O misantropo

O existir é a maior das vaidades. Ninguém jamais poderia permitir a si próprio ou aos outros tal espécie de luxo sem sentido. Qualquer sujeito que queira ultrapassar a própria existência empregando-a algum significado monumental será forçado a encarar, ao menos uma vez na vida – quase sempre diante da face da morte – a crueza viva das coisas que são e que se recusam a aceitar nossas sentenças sobre elas. Tudo existe em demasia, consegue entender? O vento nascido no ventilador que morre prematuramente em meu rosto move-se apenas o suficiente para anunciar que ele também existe. Sinto-o a deslizar amigavelmente pelos meus cabelos que balançam no ritmo da sua existência, avisando-me que também existo. O chão frio tocando os meus pés cria um contraste com o calor sufocante do ar justamente para não me deixar esquecer de que tudo isso existe. Quando ingenuamente penso ter encontrado o vácuo entre eu e o mundo, um vácuo de nada, onde eu poderia repousar meu corpo cansado, observo-o ser rapidamente entupido por qualquer coisa que grita em meus ouvidos reivindicando o seu existir. Há um excesso de existência que o ser humano nunca soube onde armazenar. É muito isso, muito aquilo, muito tudo. 

Quem existe carrega consigo, na própria pele, todo o existir possível, todas as possibilidades da existência, tanto de si quanto da humanidade. Em outras palavras, há, preso ao pescoço de cada um de nós, um monstruoso aglomerado de gente e de coisas que insistem em se fazerem presente, até mesmo depois de mortas ou destruídas. Somos perseguidos pelo o que já fomos e pelo o que ainda seremos, e gratuitamente somos determinados por uma infinitude de coisas e pessoas que sequer conhecemos. Com esse excesso de tudo, o que desaparece é a possibilidade de solidão. Confundimos solidão com a constatação de que não há nada nem ninguém por perto. O maior dos enganos, já que não é possível tal situação. Com efeito, a verdadeira solidão se confunde com a não existência, pois existir é se imbricar com todo o resto que existe, e isto de modo algum pode ser solidão. Existir é amar e odiar. Quem ama ou odeia nunca pode estar realmente só porque sempre terá a lhe acompanhar a causa do seu amor ou do seu ódio. O ser humano não suporta a enorme solidão de se estar cercado pelo Nada e foge tanto dela que chegaria ao ponto de ter o seu espírito cindido em dois apenas para que nunca houvesse de se encontrar sozinho. É justamente por isso que todo o suicida tem, em algum lugar do seu ser, a crença na vida depois da morte.
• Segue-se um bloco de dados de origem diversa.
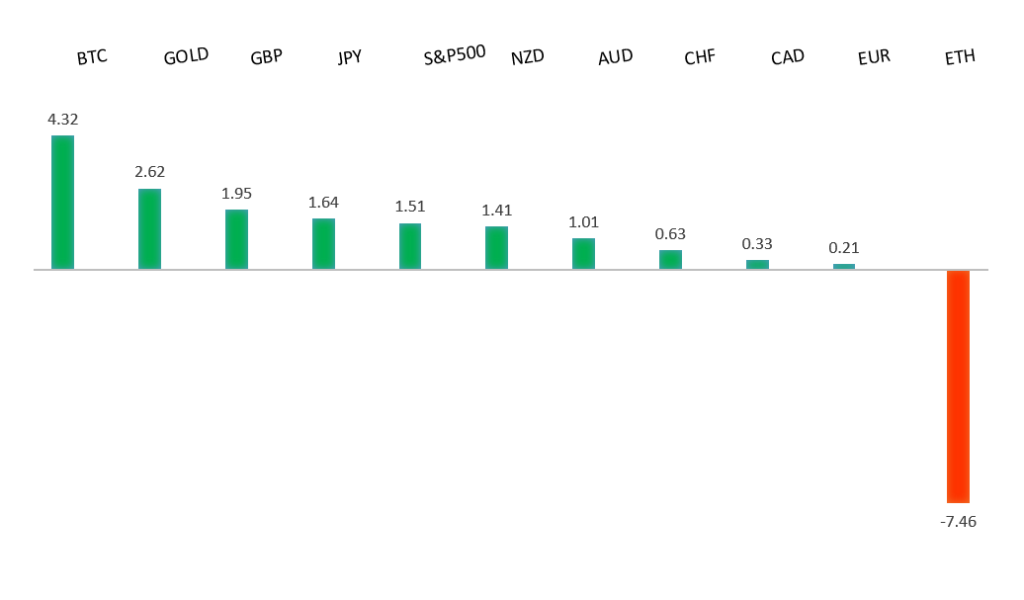
Task: Click the -7.46 data label
Action: tap(958, 521)
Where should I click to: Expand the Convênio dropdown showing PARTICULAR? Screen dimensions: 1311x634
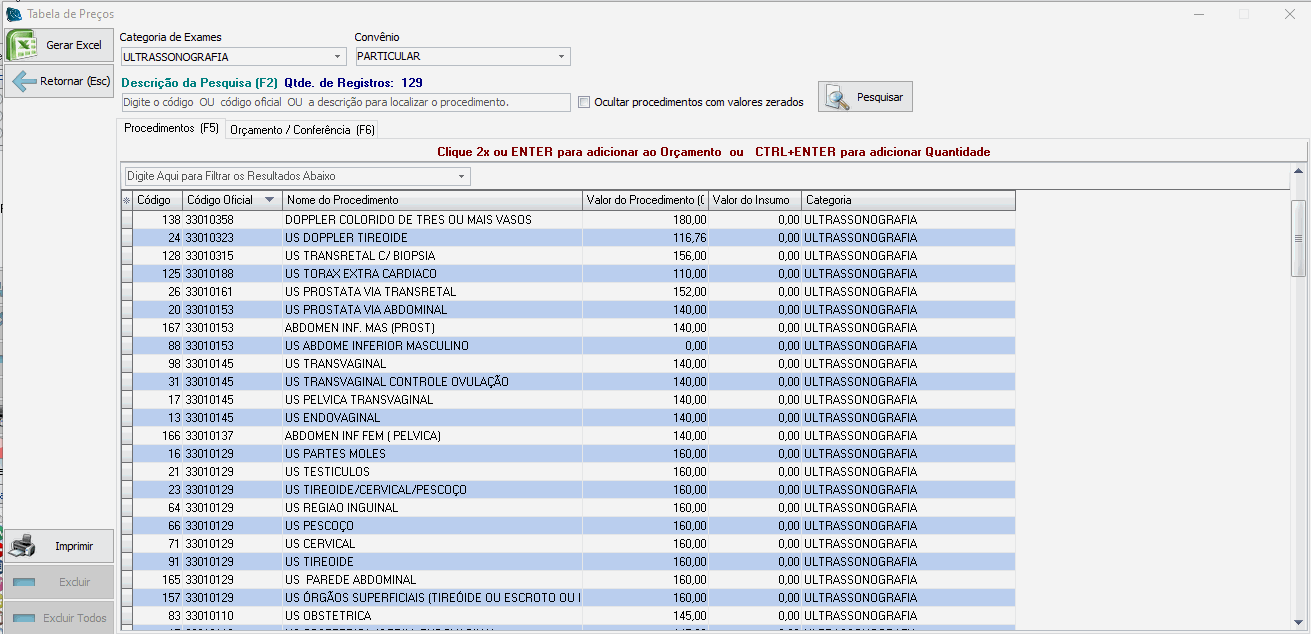pos(562,57)
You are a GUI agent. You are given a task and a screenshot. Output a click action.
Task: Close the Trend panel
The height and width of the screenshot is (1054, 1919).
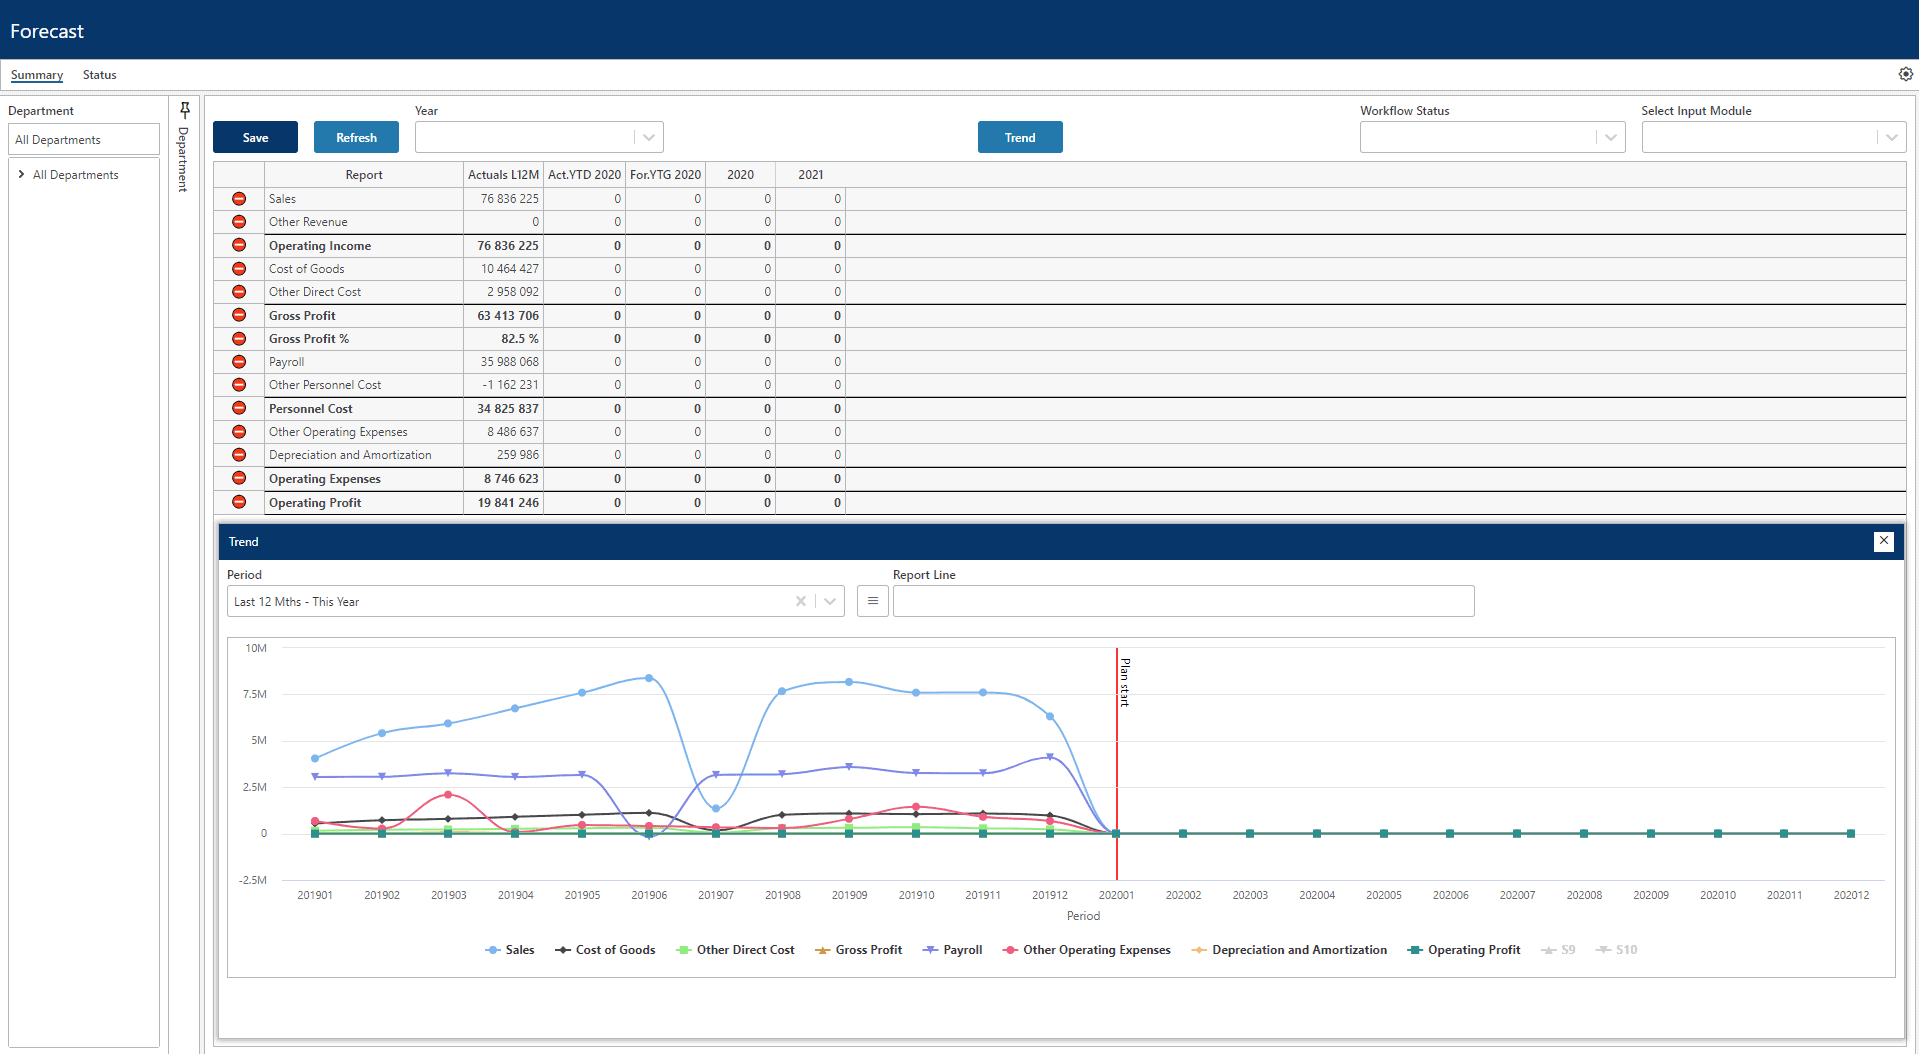click(1883, 541)
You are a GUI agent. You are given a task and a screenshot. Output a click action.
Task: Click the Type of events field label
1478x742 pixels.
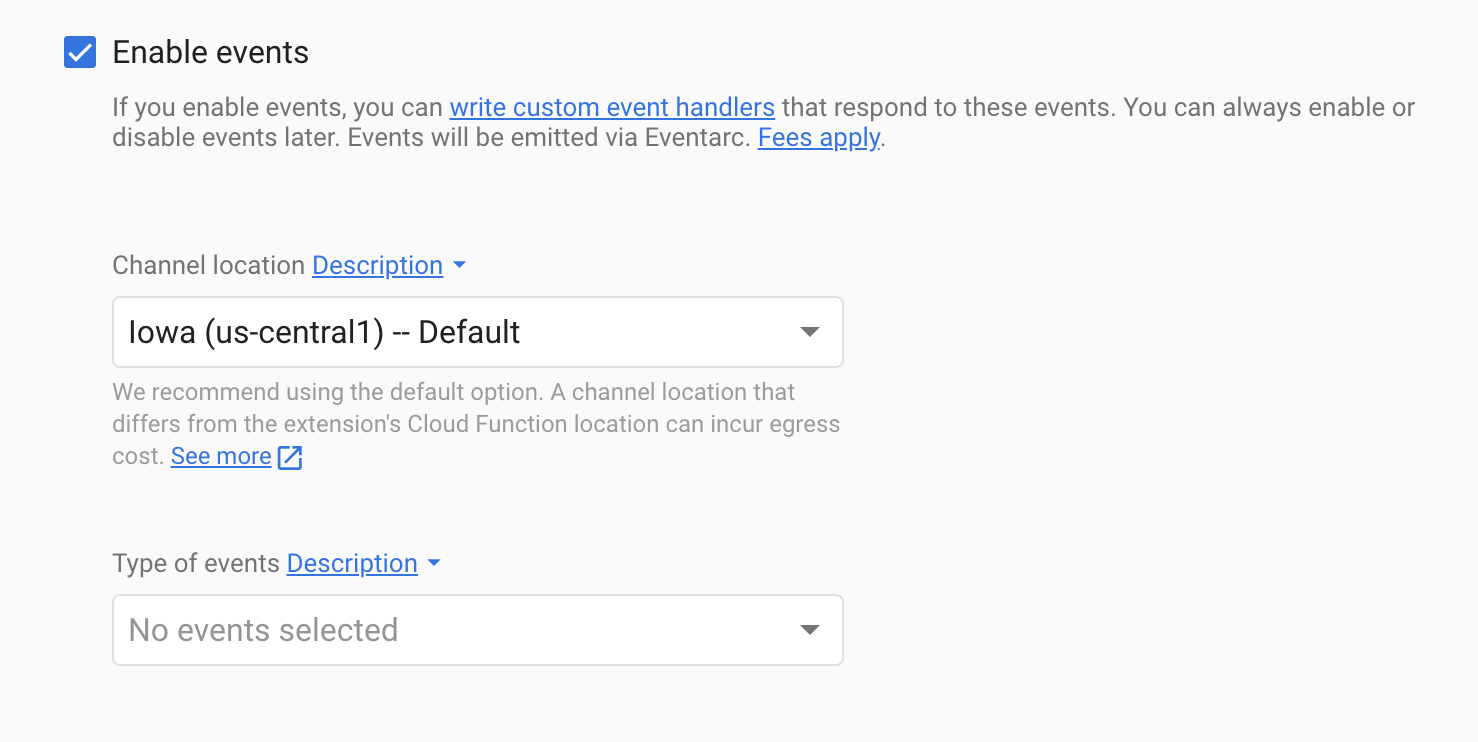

Aquele que existe e se espanta consecutivamente com a sua própria existência a ponto de escrever esse texto, é um misantropo. O misantropo, ele sangra quente e sua frio frente à espontaneidade e insistência da vida em unir e embaralhar todas existências do mundo dentro de si. Sente a cadeira na qual está sentado unir-se a ele. Confunde o seu próprio ser com o de qualquer outra pessoa e chega a se reconhecer inteiramente na raíz de um carvalho que sombreia uma praça. O misantropo é aquele que odeia a si mesmo por ter que observar-se tão cheio de tudo. Implora desesperadamente por solidão.